— Begin Records for processing —
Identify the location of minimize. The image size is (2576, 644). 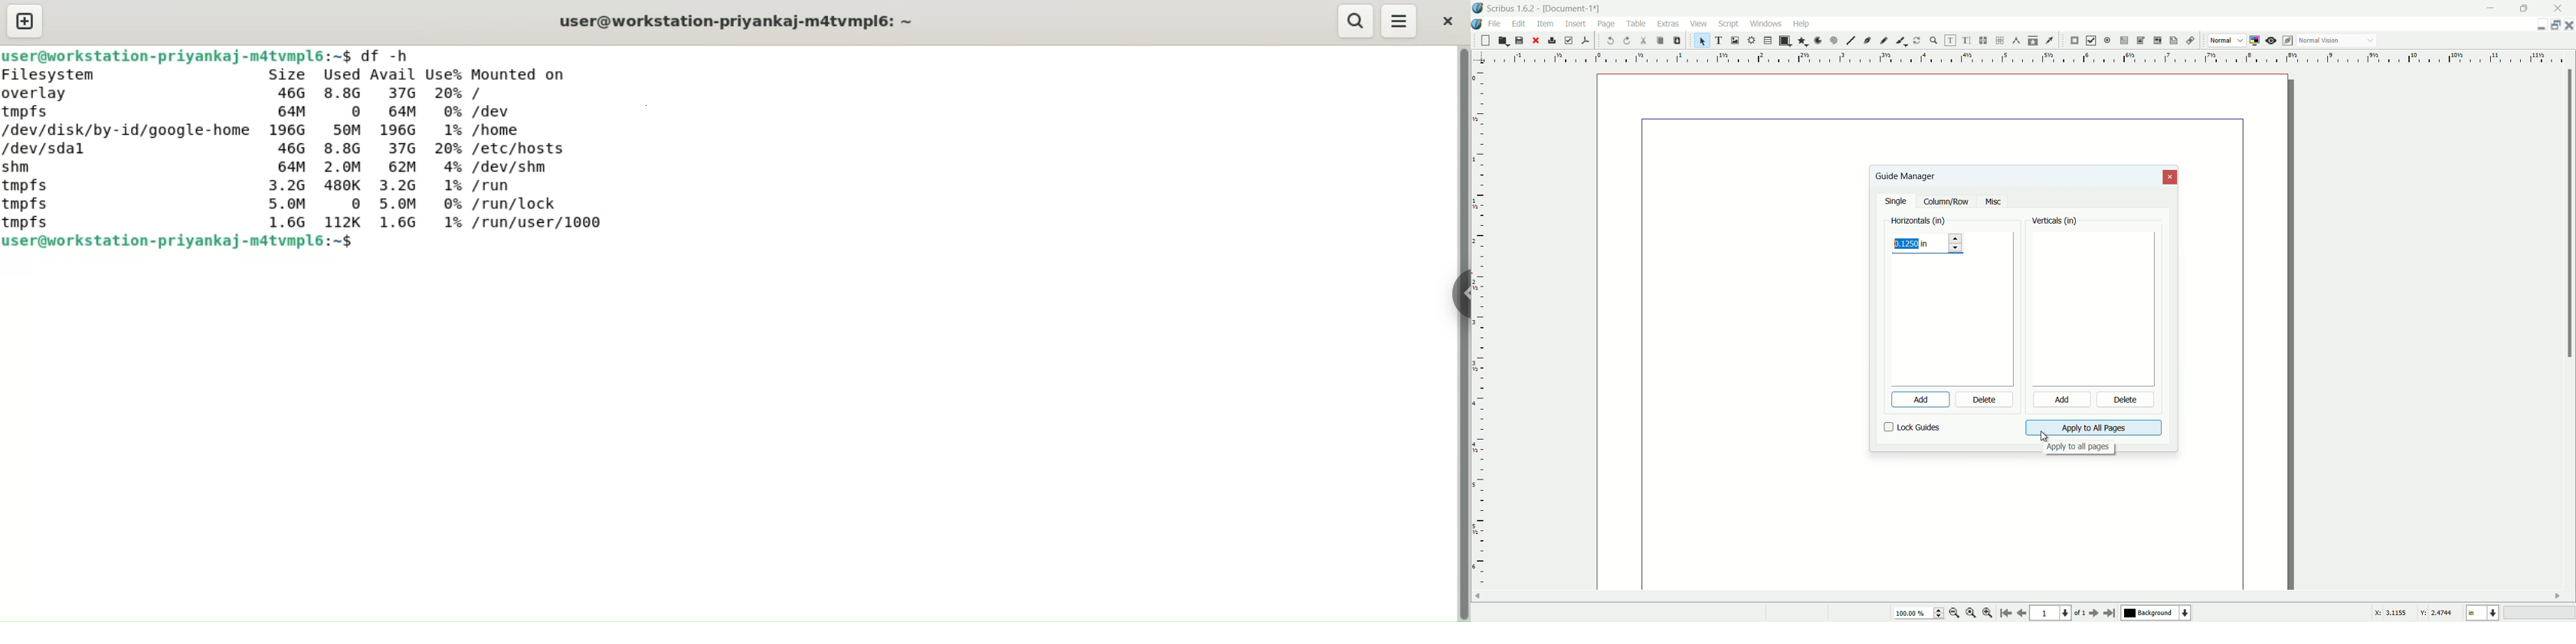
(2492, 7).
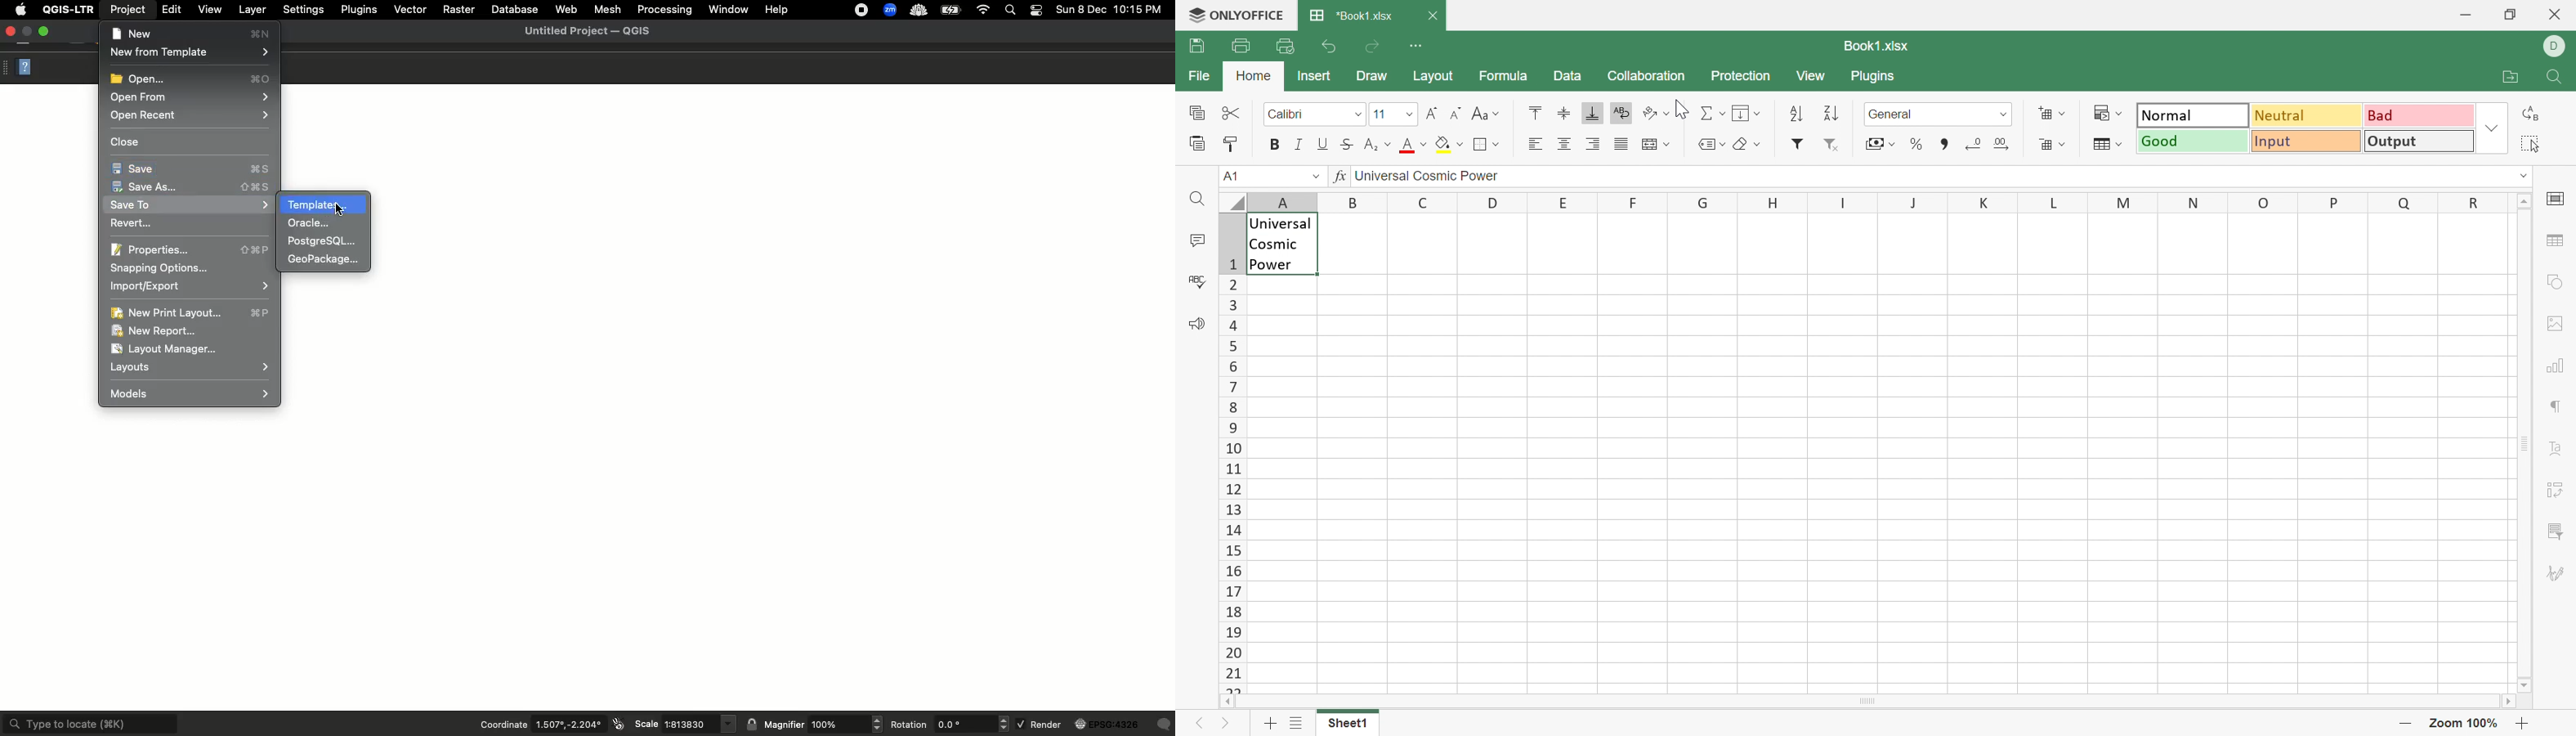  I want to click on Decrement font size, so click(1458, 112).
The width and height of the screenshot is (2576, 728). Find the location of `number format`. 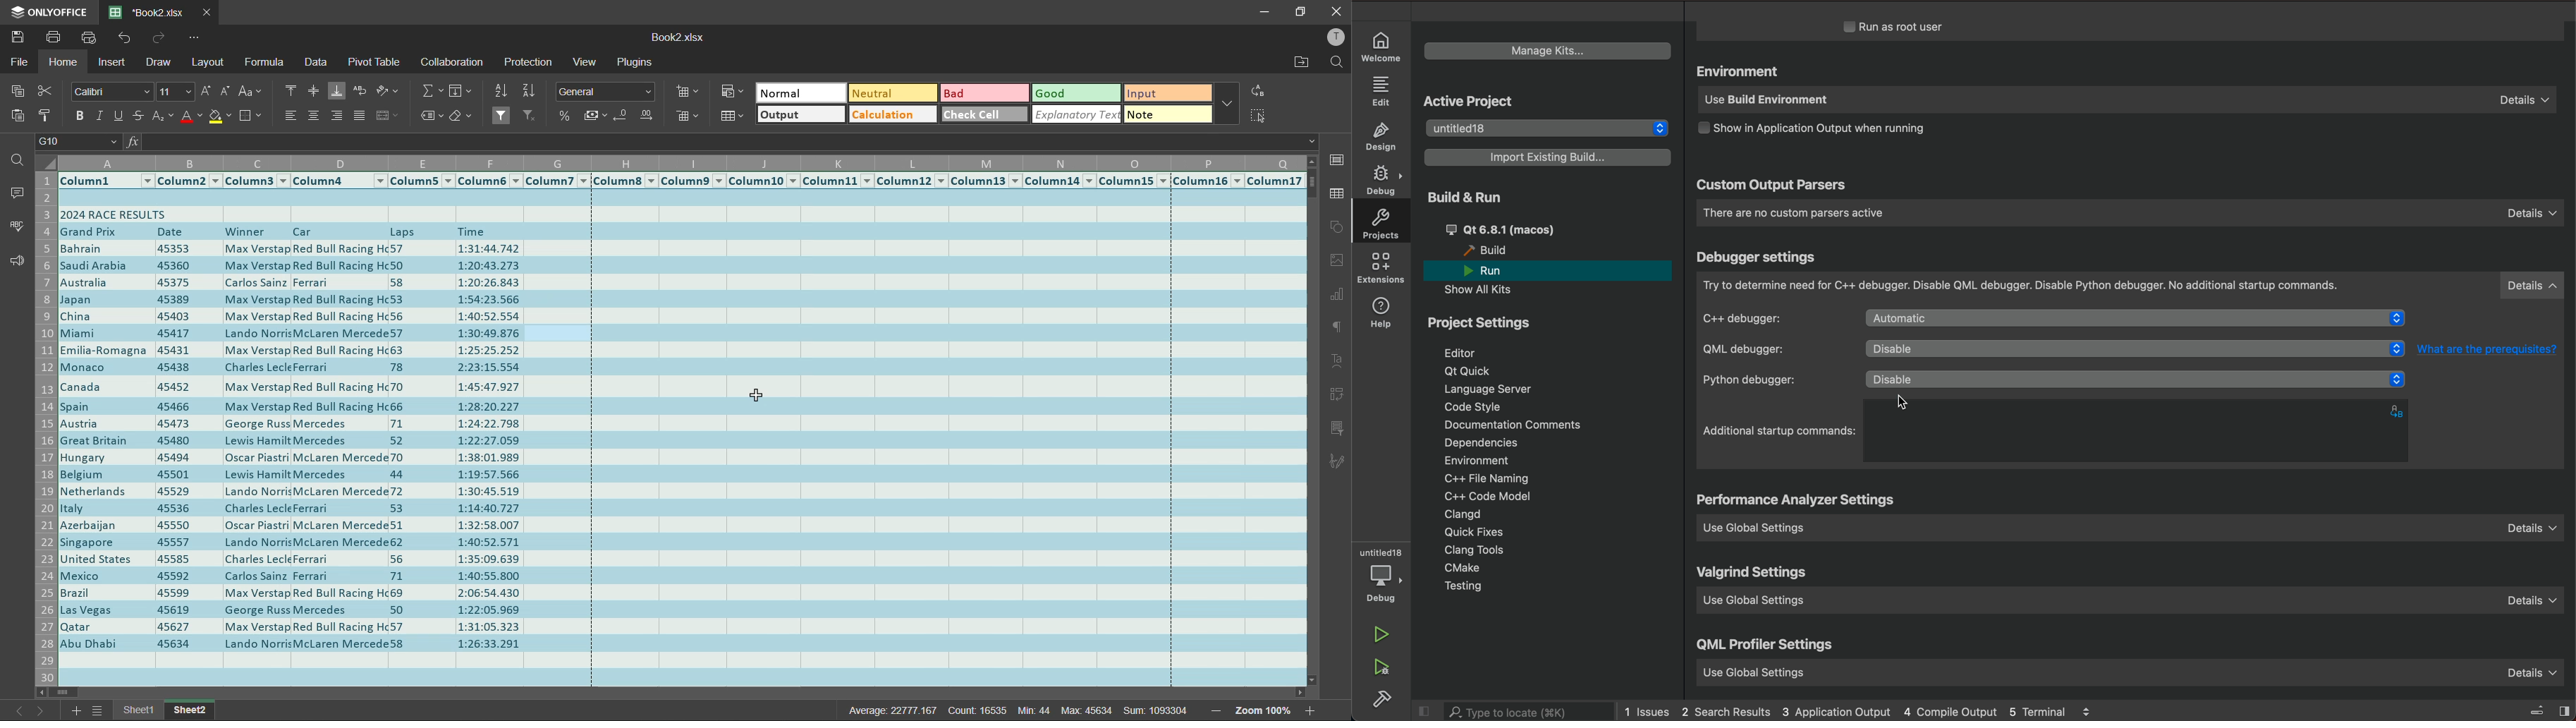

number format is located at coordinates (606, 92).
— End Records for processing —
Required work - Arrange every line of the material above as a JSON list of strings, one string per line, skipping blank lines and leaving out the pictures.

Task solution -
[
  "Identify the location of minimize. The image size is (2576, 644). ",
  "(2492, 7).",
  "  I want to click on Decrement font size, so click(1458, 112).",
  "The width and height of the screenshot is (2576, 728). Find the location of `number format`. ",
  "number format is located at coordinates (606, 92)."
]